TEXT EXCERPT:
— begin —

Re: [PATCH v1] convert: add "status=delayed" to filter process protocol

Lars Schneider <larsxschneider@xxxxxxxxx> · Wed, 11 Jan 2017 10:43:55 +0100

> On 09 Jan 2017, at 00:42, Junio C Hamano <gitster@xxxxxxxxx> wrote:
> 
> larsxschneider@xxxxxxxxx writes:
> 
>> From: Lars Schneider <larsxschneider@xxxxxxxxx>
>> 
>> Some `clean` / `smudge` filters might require a significant amount of
>> time to process a single blob. During this process the Git checkout
>> operation is blocked and Git needs to wait until the filter is done to
>> continue with the checkout.
>> 
>> Teach the filter process protocol (introduced in edcc858) to accept the
>> status "delayed" as response to a filter request. Upon this response Git
>> continues with the checkout operation and asks the filter to process the
>> blob again after all other blobs have been processed.
> 
> Hmm, I would have expected that the basic flow would become
> 
> 	for each paths to be processed:
> 		convert-to-worktree to buf
> 		if not delayed:
> 			do the caller's thing to use buf
> 		else:
> 			remember path
> 
> 	for each delayed paths:
> 		ensure filter process finished processing for path
> 		fetch the thing to buf from the process
> 		do the caller's thing to use buf
> 
> and that would make quite a lot of sense.  However, what is actually
> implemented is a bit disappointing from that point of view.  While
> its first part is the same as above, the latter part instead does:
> 
> 	for each delayed paths:
> 		checkout the path
> 
> Presumably, checkout_entry() does the "ensure that the process is
> done converting" (otherwise the result is simply buggy), but what
> disappoints me is that this does not allow callers that call
> "convert-to-working-tree", whose interface is obtain the bytestream 
> in-core in the working tree representation, given an object in the
> object-db representation in an in-core buffer, to _use_ the result
> of the conversion.  The caller does not have a chance to even see
> the result as it is written straight to the filesystem, once it
> calls checkout_delayed_entries().

— end —

ENTRIES SUPPLIED:
— begin —

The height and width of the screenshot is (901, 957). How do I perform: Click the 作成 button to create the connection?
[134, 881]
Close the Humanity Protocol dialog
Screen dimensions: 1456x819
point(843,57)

— end —

INSTRUCTIONS:
1. In the patch discussion, render the sentence "Some `clean` / `smudge` filters might require a significant amount of time to process a single blob." in Spanish.
2. Transcribe everything in the patch discussion from "Re: [PATCH v1]" down to "with the checkout.".
The listing plays no part in this work.

PER-TASK ANSWERS:
1. Algunos filtros `clean` / `smudge` podrían requerir una cantidad considerable de tiempo para procesar un solo blob.

2.
Re: [PATCH v1] convert: add "status=delayed" to filter process protocol

Lars Schneider <larsxschneider@xxxxxxxxx> · Wed, 11 Jan 2017 10:43:55 +0100

> On 09 Jan 2017, at 00:42, Junio C Hamano <gitster@xxxxxxxxx> wrote:
> 
> larsxschneider@xxxxxxxxx writes:
> 
>> From: Lars Schneider <larsxschneider@xxxxxxxxx>
>> 
>> Some `clean` / `smudge` filters might require a significant amount of
>> time to process a single blob. During this process the Git checkout
>> operation is blocked and Git needs to wait until the filter is done to
>> continue with the checkout.